Table 1. SERPING1 variants identified by DNA sequencing or multiplex ligation-dependent probe amplification.

	cDNA numbering	Localization	Protein effect	Classification●	Type of mutation	C1-INH-HAE type	No. of families	Reference
1	c.19dupC	Exon 2	p.Leu7Profs*13	Likely pathogenic	Small dup	I	1	Novel
2	c.124G>T	Exon 3	p.Glu42*	Pathogenic	Nonsense	I	2	Pappalardo [16]
3	c.310C>T	Exon 3	p.Gln104*	Likely pathogenic	Nonsense	I	1	Gösswein [23]
4	c.360delG	Exon 3	p.Ser121Profs*27	Likely pathogenic	Small del	I	1	Novel
5	c.550G>A	Exon 3	p.Gly184Arg or splicing	Pathogenic	Missense/Splice defect	I	2	Kesim [24] Verpy [25] Bygum [13]
6	c.695T>G	Exon 5	p.Ile232Arg	Likely pathogenic	Missense	I	1	Novel
7	c.889+3A>T	Intron 5	p.Asp229_Ser296del	Likely pathogenic	Splice defect, skipping of exon 5	I	1	Novel
8	c.1232C>G	Exon 7	p.Ser411*	Pathogenic	Nonsense	I	2	Novel
9	c.1297delG	Exon 8	p.Asp433Thrfs*17	Likely pathogenic	Small del	I	1	Novel
10	c.1396C>T	Exon 8	p.Arg466Cys	Pathogenic	Missense	II	6	Skriver [18] Freiberger [26] Stein [27] Kalmar [28]
	Deletions
11	del exon 1–4 (a)			Pathogenic	Gross deletion	I	1	Duponchel [29]
12	del exon 1–8 (b)			Pathogenic	Gross deletion	I	1	Duponchel [29]
13	del entire or part of exon 4			Pathogenic	Gross deletion	I	2	Duponchel [29] Gösswein [23] Verpy [20]

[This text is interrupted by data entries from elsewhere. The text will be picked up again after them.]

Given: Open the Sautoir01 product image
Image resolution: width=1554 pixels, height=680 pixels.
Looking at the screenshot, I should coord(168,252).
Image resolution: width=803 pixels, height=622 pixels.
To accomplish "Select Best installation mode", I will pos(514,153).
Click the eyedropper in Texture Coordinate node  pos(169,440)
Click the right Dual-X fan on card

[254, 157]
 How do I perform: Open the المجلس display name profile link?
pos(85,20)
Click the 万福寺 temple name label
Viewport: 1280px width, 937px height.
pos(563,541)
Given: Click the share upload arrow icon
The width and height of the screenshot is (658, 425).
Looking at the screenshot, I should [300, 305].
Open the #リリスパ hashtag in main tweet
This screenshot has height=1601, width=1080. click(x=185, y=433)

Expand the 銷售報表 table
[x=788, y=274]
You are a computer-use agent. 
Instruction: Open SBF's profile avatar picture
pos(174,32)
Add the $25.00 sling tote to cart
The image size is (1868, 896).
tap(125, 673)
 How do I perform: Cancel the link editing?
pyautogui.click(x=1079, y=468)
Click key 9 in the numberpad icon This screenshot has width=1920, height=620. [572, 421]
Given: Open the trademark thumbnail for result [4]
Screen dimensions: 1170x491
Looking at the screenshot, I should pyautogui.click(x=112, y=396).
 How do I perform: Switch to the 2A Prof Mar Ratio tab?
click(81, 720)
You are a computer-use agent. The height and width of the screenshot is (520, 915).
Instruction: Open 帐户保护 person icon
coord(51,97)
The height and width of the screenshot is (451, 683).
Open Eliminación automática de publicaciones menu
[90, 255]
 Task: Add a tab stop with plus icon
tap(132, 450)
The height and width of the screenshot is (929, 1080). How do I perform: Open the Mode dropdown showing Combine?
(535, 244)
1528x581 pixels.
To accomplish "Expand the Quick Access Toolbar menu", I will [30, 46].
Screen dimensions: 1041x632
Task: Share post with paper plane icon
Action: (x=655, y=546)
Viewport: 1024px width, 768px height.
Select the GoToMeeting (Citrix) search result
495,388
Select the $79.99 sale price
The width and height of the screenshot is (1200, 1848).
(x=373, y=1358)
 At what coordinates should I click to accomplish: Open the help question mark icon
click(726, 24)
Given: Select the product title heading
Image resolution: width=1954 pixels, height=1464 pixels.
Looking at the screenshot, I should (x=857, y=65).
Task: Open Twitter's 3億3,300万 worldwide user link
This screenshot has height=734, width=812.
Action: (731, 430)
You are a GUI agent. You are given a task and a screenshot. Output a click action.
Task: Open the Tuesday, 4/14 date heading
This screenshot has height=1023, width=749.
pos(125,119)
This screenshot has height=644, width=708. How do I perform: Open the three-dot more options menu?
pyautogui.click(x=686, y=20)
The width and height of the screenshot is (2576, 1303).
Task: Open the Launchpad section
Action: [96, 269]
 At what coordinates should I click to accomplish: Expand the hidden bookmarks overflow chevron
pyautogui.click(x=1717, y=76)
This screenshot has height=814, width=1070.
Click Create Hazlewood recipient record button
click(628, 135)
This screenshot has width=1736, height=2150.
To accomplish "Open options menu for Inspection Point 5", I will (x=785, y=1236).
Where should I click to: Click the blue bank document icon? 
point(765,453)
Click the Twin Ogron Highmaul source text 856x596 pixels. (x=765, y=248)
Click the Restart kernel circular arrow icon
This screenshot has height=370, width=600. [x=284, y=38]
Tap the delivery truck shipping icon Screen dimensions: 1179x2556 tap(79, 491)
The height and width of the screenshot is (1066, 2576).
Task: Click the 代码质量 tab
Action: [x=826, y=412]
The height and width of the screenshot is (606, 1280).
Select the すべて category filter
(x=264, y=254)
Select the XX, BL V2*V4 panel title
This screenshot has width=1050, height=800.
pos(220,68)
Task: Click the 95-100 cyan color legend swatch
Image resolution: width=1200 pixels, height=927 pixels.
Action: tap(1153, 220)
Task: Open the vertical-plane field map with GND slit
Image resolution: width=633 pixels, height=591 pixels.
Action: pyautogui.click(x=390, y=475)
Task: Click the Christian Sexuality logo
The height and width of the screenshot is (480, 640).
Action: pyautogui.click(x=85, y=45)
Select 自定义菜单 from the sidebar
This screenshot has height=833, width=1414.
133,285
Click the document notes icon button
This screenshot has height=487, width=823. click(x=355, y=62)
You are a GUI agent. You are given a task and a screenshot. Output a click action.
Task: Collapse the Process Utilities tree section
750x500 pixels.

^(a) The upstream breakpoint for the deletion is located less than 364kb from exon 1. Downstream breakpoint is probably located within intron 4.

^(b) The upstream breakpoint for the deletion is located less than 364kb from exon 1. Downstream breakpoint is unknown.

^● Criteria for classification:

Likely pathogenic:

- nonsense mutations or out of frame indels.

- missense mutations previously reported in two families.

Pathogenic:

- nonsense mutations or out of frame indels previously reported.

- missense mutations previously reported in more than two families.